A spokesperson confirmed the airline had appointed investment bank Houlihan Lokey to seek private sector funding. Reports suggest around half the investors have shown interest.
But she said the airline was in a “stable position” despite Virgin tycoon Richard Branson, its majority shareholder, warning his empire faced its most challenging period ever.
A cost-cutting drive is underway at the UK-based airline amid an unprecedented decline in flight revenues. Virgin Australia went into administration last week.
A source said talks over government funding were also “ongoing and constructive,” with the airline seeking a £500m ($624m) rescue package involving commercial loans and guarantees. Branson has said it needs government aid to stay afloat.
The comments come in spite of reports in the Sunday Telegraph that the bid for government support “has been effectively shelved” and controversy over the company receiving any state aid.
Ministers are said to have been unimpressed by Virgin Atlantic’s initial proposals, and wanted more evidence that private funding options had been exhausted. The UK chancellor has publicly warned airlines that aid from the taxpayer can only be a “last resort.”
Branson’s tax affairs and past comments mean his bid for taxpayer cash has already sparked a backlash.

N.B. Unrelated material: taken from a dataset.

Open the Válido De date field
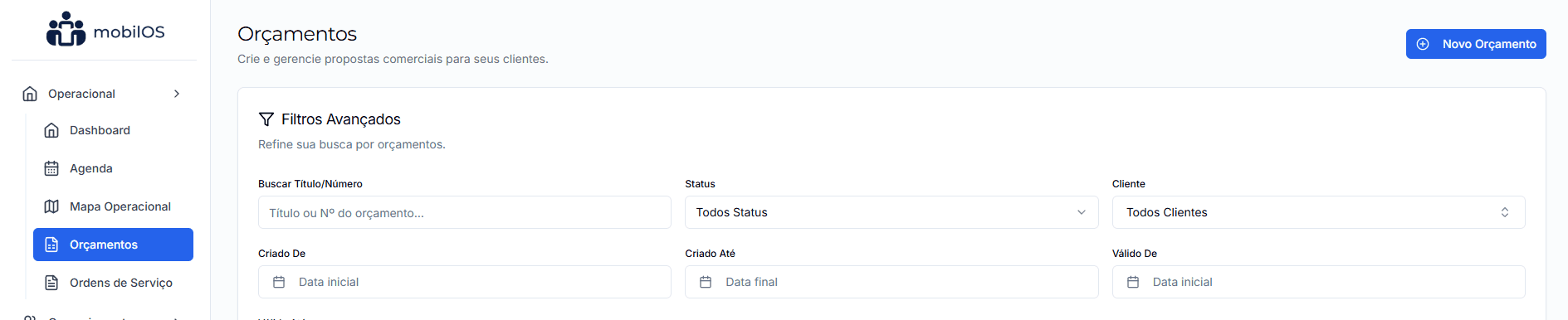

Rival airline boss Michael O’Leary of Ryanair accused him of trying to “fleece” the taxpayer, and told the billionaire to “write the cheque himself.”

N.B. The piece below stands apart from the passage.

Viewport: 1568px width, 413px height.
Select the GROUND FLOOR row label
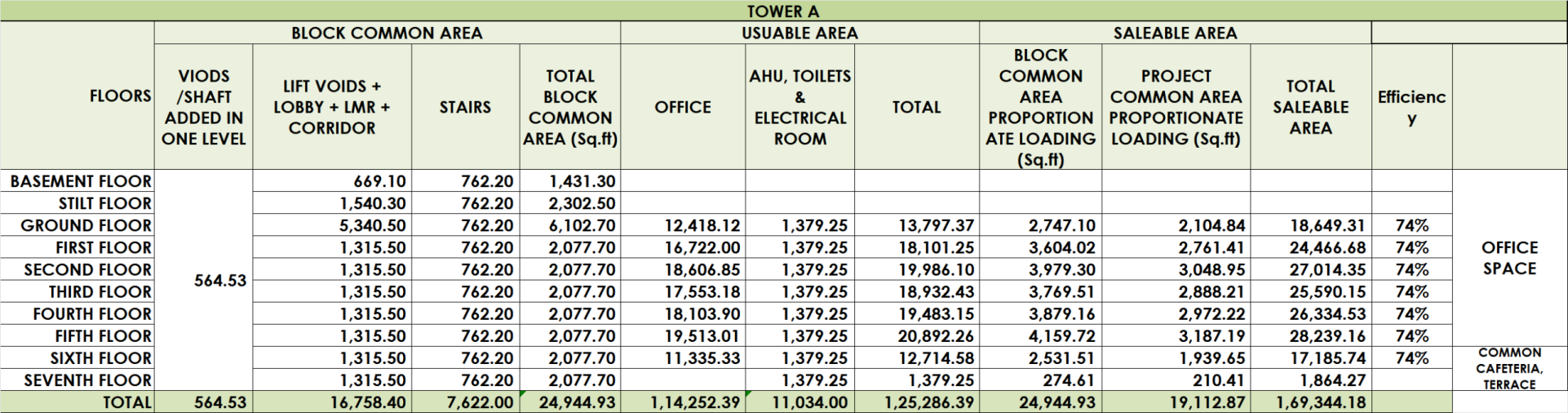pos(86,226)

Christian leaders in Britain also hit out at large firms and the wealthy for using tax havens during the crisis on Monday, and warned offshore companies should not receive bailouts in a letter to the Times.
Branson felt compelled to state last week that he “did not leave Britain for tax reasons” when he moved to the British Virgin Islands. He also said his UK companies were registered to pay tax in the UK, with Virgin Atlantic headquartered in Crawley.
He even suggested that the Caribbean island he owns could be offered as collateral for a government loan, saying his business “will raise as much money against the island as possible to save as many jobs as possible around the group.”
He has also come under fire for his previous hardline stance on state support for other airlines. He urged the last Labour government not to bail out British Airways during the global financial crisis in 2008.
“Because of significant costs to our business caused by unprecedented market conditions which the COVID-19 crisis has brought with it, we are exploring all available options to obtain additional external funding,” said a Virgin Atlantic spokesperson.
“Virgin Atlantic is committed to continuing to provide essential connectivity on competitive terms to consumers and businesses in Britain and beyond, once we emerge from this crisis.”
Virgin Atlantic, 51% owned by Branson’s Virgin Group, last month began a recruitment freeze across the company and said its chief executive and senior leaders would take significant short-term pay cuts.